Struct assignment in Go copies the entire struct value in one assignment. That is a full copy of the struct’s own storage, but any field that contains a slice, map, or pointer still refers to the same underlying object as the source—what people often call a shallow copy of the aggregate. To test equality after copying, see compare structs, slices, and maps in Go. Primitives and fixed-size arrays inside the struct are independent after assignment. For pointers to structs, a new pointer can still refer to the same struct value, so mutations through the pointer affect every alias.
Tested with Go 1.24 on Linux.
Primitives and strings
package main
import "fmt"
func main() {
a := 64
b := 12.5
s := "Test string"
a2, b2, s2 := a, b, s
a2, b2, s2 = 105, 63, "Copy string"
fmt.Println(a, b, s)
fmt.Println(a2, b2, s2)
}You should see the originals unchanged on the first line and the updated copies on the second.
Slices and maps (shared backing)
package main
import "fmt"
func main() {
testSlice := []int{1, 3, 4, 5, 6, 7, 1}
testMap := map[string]int{"Red": 102, "Black": 253}
copySlice := testSlice
copyMap := testMap
copySlice[0] = 10000000
copyMap["Green"] = 1588963
fmt.Println(testSlice[0], copySlice[0])
fmt.Println(testMap["Green"], copyMap["Green"])
}You should see matching slice heads and the new map key visible on both variables.

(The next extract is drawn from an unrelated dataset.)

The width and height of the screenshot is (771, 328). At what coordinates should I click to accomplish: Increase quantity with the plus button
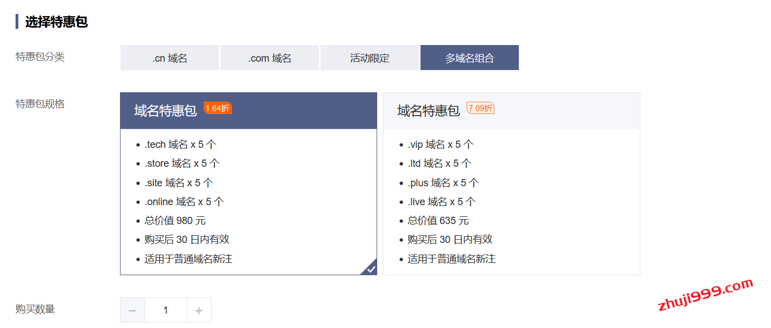[199, 310]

Structs with only primitive fields
package main
import "fmt"
type Person struct {
Name string
Age int
}
func main() {
p1 := Person{"Anna", 23}
p2 := p1
p2.Name = "Bob"
fmt.Println(p1.Name, p2.Name)
}You should see Anna and Bob.
Struct with a slice field (shared unless you copy)
package main
import "fmt"
type Person struct {
Name string
Age int
Friends []string
}
func main() {
p1 := Person{"Anna", 23, []string{"Bob", "Teddy", "Wilson"}}
p2 := p1
p2.Friends = append(p2.Friends, "Kelly")
fmt.Println(len(p1.Friends), p1.Friends[len(p1.Friends)-1])
}You should see 4 and Kelly on the last element because p1 and p2 share the same backing array until you replace the slice field with an independent copy.
Taking the address with p3 := &p1 does not duplicate the struct; writes through p3 still hit the same value (including the same slice header) as p1.
Summary
Golang copy struct behavior is “copy the whole value once.” That duplicates primitive fields and array storage inside the struct, but slice, map, and pointer fields still alias unless you assign freshly allocated values (for example Friends: append([]string(nil), p1.Friends...)). Choose explicit duplication or serialization when you need full isolation.